Gather every line of the records below that contains the word "Where", and copy each one in full.

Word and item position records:

########

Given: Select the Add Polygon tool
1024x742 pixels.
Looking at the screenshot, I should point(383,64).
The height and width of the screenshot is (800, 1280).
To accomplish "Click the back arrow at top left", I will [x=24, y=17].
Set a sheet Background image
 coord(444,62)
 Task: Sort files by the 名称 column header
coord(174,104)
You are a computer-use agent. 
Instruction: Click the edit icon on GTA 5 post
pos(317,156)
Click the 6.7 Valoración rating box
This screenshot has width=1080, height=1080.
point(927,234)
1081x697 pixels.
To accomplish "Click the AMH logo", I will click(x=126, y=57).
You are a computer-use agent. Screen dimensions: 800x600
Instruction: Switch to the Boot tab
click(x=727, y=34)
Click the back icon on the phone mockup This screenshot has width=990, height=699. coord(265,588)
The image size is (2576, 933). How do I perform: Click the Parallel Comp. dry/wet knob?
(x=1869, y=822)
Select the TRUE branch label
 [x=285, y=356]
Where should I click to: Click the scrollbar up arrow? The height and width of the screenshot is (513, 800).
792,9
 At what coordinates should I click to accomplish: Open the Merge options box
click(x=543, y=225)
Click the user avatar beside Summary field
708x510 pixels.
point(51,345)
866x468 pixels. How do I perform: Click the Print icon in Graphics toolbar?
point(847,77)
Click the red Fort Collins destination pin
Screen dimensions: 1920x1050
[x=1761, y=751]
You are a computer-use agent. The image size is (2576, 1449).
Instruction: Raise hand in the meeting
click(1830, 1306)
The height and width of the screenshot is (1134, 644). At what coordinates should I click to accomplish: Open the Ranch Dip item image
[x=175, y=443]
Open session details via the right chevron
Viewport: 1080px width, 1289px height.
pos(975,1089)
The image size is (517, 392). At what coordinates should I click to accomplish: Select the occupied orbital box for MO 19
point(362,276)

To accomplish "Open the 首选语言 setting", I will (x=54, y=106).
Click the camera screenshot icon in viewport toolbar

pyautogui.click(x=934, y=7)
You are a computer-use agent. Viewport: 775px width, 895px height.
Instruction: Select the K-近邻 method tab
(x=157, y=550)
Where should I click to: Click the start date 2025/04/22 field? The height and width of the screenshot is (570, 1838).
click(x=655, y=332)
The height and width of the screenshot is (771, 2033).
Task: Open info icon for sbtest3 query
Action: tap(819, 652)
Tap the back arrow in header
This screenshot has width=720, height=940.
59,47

########

Answer to the exercise -
Where should I click to: Click the scrollbar up arrow? The height and width of the screenshot is (513, 800).
Where should I click to: Click the start date 2025/04/22 field? The height and width of the screenshot is (570, 1838).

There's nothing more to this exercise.